La aparatosa fiesta de San Juan del 2015 pasó a la historia como el momento en que las entidades y las autoridades de una vez por todas se dejaran de cosas, de falsías, de simulacros, de hipocrecías y decidieron celebrar al santo patrono de manera particular. Es decir, cada uno por su lado. De una manera radical suprimieron a los otros de los eventos programados, de los concursos, de las premiaciones, y así fue que se vio una celebración extraña, aislada, solitaria, refractaria a los otros, donde reinó la simple egolatría, el ímpetu vanidoso, como si esa parranda podría tener un solo amo y señor.

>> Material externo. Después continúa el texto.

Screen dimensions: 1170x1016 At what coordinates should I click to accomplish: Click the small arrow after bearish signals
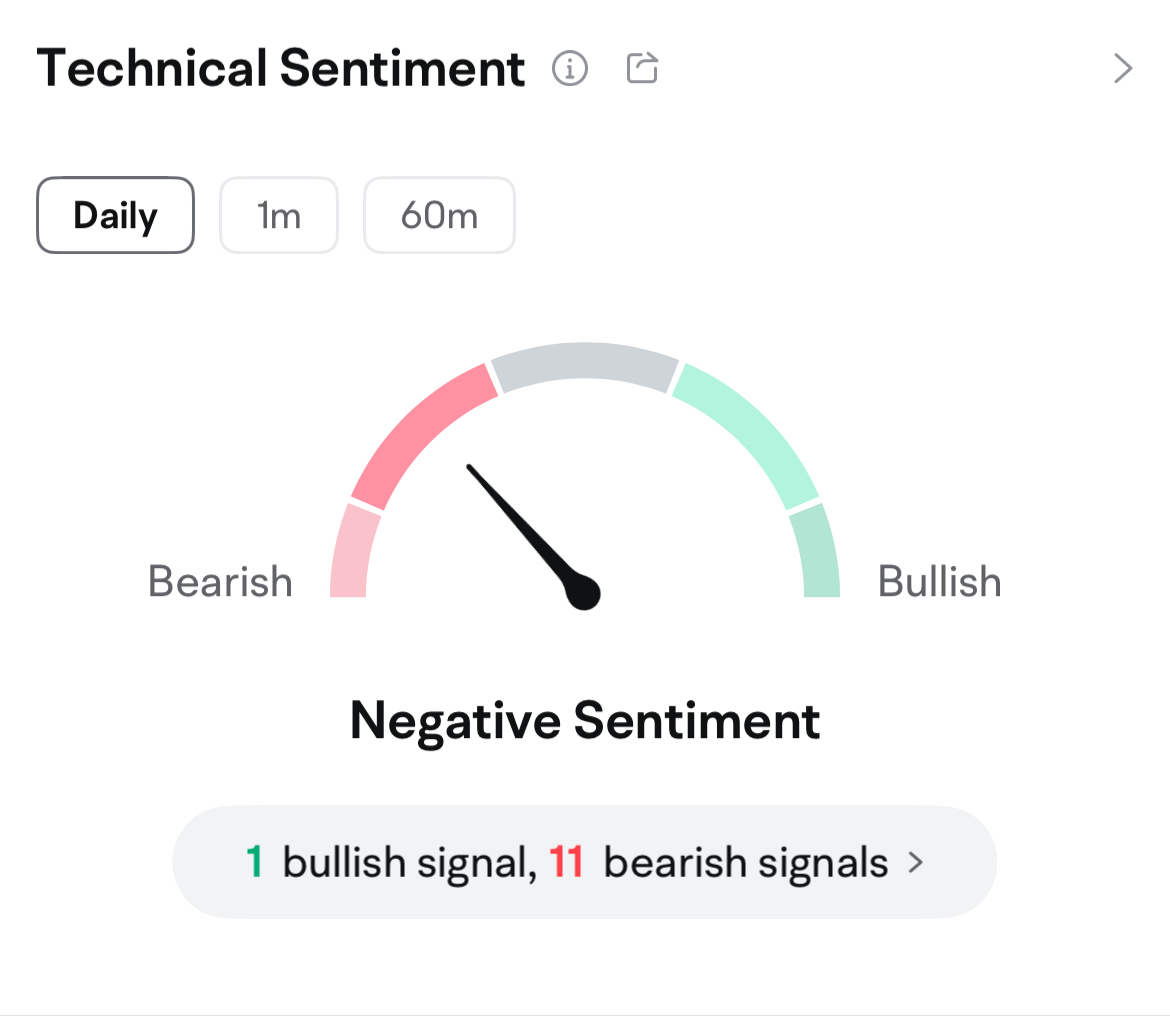[916, 863]
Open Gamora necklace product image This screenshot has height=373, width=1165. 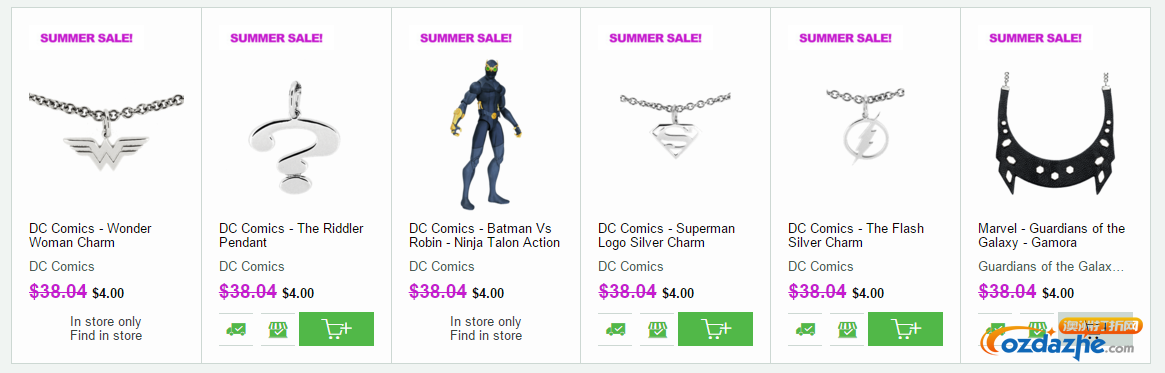point(1055,134)
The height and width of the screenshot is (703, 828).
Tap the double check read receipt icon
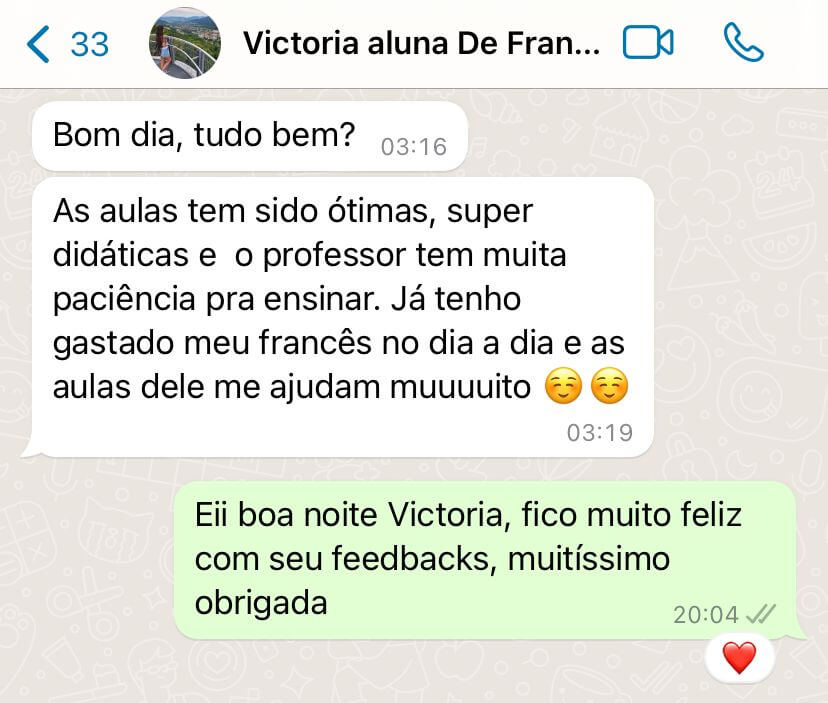760,614
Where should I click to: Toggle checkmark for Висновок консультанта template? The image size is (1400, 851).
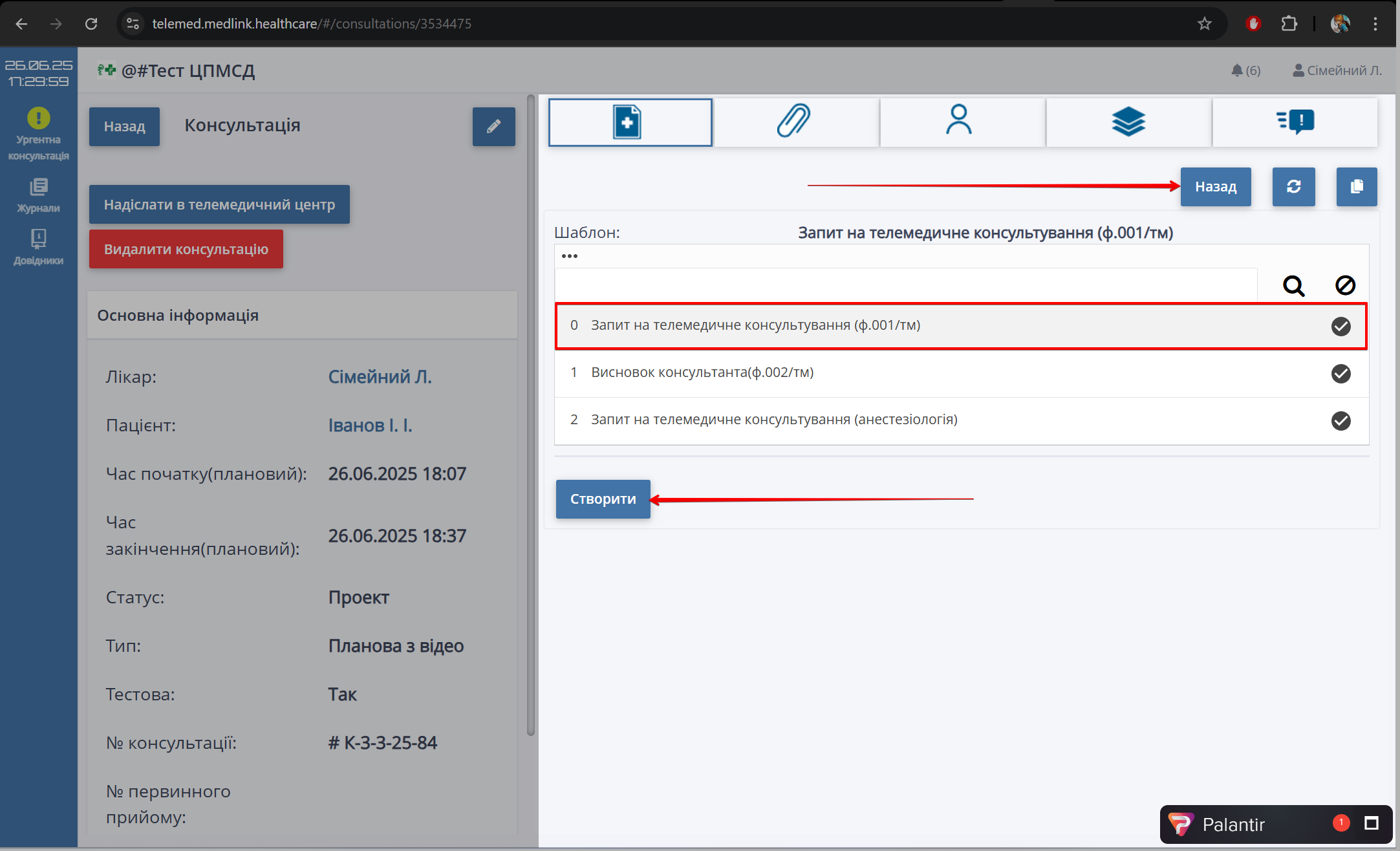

Era, pues, el mes de junio y cada quien buscó su local para el bailongo, hizo su propia programación, mató sus gallinas, invitó el seco y volteado, rajando de los demás. Era la hora del aislamiento y la fiesta continuó hasta las últimas consecuencias. En ese silencio o ese desprecio no faltó alguien que para aislarse de los otros, para no mezclarse con los demás, hizo su celebración en una balsa ubicada en medio río. Desde esa ubicación, mientras hacia su parranda, trató de coronarse como el único y auténtico rey de San Juan, suprimiendo a los demás personas que también querían celebrar al patrono oficial de la Amazonía.

Ante ese triste espectáculo, los moradores de Iquitos y sus alrededores se vieron en la urgencia de cuestionar de raíz esas conductas ridículas  y en sendas y ruidosas reuniones decidieron acabar con la parranda de San Juan. Para siempre. Así el santo patrono fue desterrado al monte, se acabaron los juanes en junio, se terminó  la célebre chicha en los cántaros, y fue de esa manera cómo las entidades se quedaron con las manos vacías y sin nadie a quien marginar.